The advent of genetic transformation has opened new possibilities for studying plant pathogen interactions and several techniques, including Agrobacterium mediated transformation (Zhang et al. 2006) and electroporation (Tanaka et al. 2011), have been developed for the transformation of U. virens. A recent study utilized a transgenic strain expressing green fluorescent protein gene (GFP) (Ashizawa et al. 2012) to observe the initial infection of rice panicles before heading. It was found that the hyphae of U. virens are able to invade the spikelet apices, via a small gap between the lemma and palea, and thereby colonize the other floral organs. Furthermore, a recent cytological study (Tang et al. 2013) indicated that the pathogen infected the filaments intercellularly and extended intercellularly along the filament base.

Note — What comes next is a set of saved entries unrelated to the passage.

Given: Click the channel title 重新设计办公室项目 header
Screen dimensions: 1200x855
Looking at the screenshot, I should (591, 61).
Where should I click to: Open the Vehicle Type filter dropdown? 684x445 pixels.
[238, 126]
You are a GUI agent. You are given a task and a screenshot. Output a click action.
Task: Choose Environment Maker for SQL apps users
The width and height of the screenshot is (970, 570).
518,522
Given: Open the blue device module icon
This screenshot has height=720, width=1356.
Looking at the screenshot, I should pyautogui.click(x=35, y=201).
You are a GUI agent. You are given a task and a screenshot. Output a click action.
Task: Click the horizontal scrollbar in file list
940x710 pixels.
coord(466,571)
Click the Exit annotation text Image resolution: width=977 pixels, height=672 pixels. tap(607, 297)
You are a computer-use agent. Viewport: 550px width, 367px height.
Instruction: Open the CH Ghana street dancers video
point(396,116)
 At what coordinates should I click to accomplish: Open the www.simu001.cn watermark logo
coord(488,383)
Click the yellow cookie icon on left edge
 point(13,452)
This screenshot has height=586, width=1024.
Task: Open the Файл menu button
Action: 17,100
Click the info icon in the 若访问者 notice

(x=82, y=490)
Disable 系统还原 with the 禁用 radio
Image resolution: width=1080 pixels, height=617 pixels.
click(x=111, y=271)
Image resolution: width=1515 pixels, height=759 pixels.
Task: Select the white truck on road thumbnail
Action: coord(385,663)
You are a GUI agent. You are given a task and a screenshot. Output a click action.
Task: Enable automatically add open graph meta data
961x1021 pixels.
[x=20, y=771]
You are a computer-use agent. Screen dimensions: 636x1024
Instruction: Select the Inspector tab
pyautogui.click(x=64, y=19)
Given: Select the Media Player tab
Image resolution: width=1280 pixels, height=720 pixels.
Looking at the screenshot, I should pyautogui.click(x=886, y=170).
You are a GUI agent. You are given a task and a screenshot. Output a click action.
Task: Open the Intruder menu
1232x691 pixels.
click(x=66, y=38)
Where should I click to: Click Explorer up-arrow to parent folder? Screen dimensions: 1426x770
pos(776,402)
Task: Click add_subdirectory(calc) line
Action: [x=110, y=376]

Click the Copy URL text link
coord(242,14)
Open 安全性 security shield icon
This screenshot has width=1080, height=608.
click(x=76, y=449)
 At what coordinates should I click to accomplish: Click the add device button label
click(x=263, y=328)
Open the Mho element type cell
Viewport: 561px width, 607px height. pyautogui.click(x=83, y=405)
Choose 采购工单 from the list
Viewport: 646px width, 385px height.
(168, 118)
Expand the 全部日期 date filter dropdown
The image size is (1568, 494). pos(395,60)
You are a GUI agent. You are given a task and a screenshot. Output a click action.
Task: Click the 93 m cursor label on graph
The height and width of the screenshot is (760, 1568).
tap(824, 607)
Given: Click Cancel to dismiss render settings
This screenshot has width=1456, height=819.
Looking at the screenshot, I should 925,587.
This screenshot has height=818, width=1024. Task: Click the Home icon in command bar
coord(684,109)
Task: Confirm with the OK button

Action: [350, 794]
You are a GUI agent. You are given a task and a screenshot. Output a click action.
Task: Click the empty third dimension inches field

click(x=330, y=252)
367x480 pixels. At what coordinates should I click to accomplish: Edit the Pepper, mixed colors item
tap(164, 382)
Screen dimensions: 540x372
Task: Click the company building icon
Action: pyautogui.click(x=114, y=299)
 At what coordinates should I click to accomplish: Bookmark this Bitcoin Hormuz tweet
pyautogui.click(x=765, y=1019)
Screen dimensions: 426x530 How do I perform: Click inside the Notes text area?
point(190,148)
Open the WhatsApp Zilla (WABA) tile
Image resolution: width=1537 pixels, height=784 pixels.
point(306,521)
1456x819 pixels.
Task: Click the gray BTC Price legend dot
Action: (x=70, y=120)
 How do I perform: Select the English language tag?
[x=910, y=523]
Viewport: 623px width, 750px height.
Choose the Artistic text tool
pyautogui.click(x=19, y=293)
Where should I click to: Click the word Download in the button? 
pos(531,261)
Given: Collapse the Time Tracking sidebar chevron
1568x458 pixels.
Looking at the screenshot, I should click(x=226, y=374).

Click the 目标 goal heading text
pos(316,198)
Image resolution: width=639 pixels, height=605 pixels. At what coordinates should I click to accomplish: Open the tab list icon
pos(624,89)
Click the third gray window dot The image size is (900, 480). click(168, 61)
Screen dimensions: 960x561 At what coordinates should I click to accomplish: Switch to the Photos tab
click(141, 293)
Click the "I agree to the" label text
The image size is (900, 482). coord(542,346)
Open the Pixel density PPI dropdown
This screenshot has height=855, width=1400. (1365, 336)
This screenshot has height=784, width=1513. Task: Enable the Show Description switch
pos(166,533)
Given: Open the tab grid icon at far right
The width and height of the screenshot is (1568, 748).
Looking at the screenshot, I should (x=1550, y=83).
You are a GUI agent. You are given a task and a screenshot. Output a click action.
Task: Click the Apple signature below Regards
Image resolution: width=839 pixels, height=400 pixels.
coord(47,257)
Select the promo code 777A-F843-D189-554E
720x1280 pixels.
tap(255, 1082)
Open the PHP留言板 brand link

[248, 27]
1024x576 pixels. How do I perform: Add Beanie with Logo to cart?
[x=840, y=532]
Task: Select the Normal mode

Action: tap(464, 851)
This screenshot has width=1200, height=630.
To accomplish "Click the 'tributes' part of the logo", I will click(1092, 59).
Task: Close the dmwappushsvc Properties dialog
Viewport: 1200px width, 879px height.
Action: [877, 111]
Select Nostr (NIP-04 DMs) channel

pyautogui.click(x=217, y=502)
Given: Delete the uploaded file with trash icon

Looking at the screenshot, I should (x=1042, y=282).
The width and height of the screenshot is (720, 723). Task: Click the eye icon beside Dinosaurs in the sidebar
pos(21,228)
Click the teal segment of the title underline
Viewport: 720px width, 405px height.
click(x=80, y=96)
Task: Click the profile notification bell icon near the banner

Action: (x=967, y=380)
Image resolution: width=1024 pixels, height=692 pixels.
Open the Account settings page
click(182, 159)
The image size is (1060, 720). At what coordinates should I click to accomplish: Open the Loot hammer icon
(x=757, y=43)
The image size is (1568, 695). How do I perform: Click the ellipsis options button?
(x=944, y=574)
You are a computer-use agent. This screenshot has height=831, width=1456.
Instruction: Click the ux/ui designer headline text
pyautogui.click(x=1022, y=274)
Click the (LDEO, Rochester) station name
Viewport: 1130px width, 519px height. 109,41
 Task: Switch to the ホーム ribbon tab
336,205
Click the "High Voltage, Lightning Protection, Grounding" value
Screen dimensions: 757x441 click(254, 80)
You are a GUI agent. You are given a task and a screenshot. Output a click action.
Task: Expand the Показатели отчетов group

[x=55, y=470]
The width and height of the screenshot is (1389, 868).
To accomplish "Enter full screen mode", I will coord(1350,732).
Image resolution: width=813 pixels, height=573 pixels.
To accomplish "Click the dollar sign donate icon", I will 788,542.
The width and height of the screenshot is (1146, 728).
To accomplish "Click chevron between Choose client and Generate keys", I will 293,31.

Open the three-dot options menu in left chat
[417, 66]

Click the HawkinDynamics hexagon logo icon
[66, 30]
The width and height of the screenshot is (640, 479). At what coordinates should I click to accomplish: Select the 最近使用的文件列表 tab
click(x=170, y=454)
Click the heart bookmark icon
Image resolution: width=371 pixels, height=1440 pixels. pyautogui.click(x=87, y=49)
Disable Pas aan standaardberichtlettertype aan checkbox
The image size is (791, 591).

Despite these advances, our understanding of the infection strategy of U. virens remains fragmentary and the pattern of colonization and distribution of U. virens in artificially inoculated rice panicles requires further investigation. The relationship between inoculum and disease development is also poorly defined, and the disease cycle, which begins with the infection of plant tissues and culminates in the formation of false smut balls, has not been fully characterized. The current study was initiated to resolve these issues using a U. virens P3 isolate labelled with EGFP. The relationship between different inoculations, including inoculum load and inoculation site, and diseases occurrence were investigated, and the process of panicle invasion was observed by confocal laser scanning microscopy (CLSM) and scanning electron microscopy (SEM), which provided further insights into the complexity of the plant-pathogen interaction.
Materials and methods
Fungal material and culture conditions
The P3 strain of U. virens, which had been isolated from an infected rice spikelet by single spore isolation, and labeled with EGFP using the Agrobacterium-mediated transformation method (Fig. 1a), was obtained from Professor Liu (Institute of Plant Protection, Jiangsu Academy of Agricultural Science, People’s Republic of China). The EGFP labelled strain was equal to the wild type based on both its morphological characteristics and the results of pathogenicity tests (data not shown). The mixture of hyphae-fragment and conidia of EGFP-P3 was used as the inoculum. Although conidia alone can also cause infection, it was found that at equivalent conidia concentration the mixture of hyphae-fragment and conidia could cause more stable and severe symptoms which represented a reproducible system for inducing pathogenicity. Six mycelial plugs (5 mm) were taken from the edge of 15-day-old cultures grown on potato sucrose agar (PSA, which made from boiled extract of 200 g fresh potatoes, 20 g sucrose, and 20 g of agar per litre of distilled water) and placed into 100 ml flasks containing 50 ml of potato sucrose (PS, which made from boiled extract of 200 g fresh potatoes, 20 g of sucrose per litre of distilled water) liquid medium. The cultures were incubated in a rotary shaker (120 rpm) at 28 °C for 7 days. The hyphae and conidia were collected by filtration and centrifugation, respectively. The suspension of conidia was filtered and the conidia collected by centrifugation (3,000 × g, 5 min). The hyphae were then resuspended in the filtrate and pounded for 3 min with a JYL-C022 pounding machine, before the conidia were added back to the hyphae-fragment suspension. The resulting mixture was adjusted to a concentration of 2 × 106 conidia per millilitre with PS, and used for inoculation.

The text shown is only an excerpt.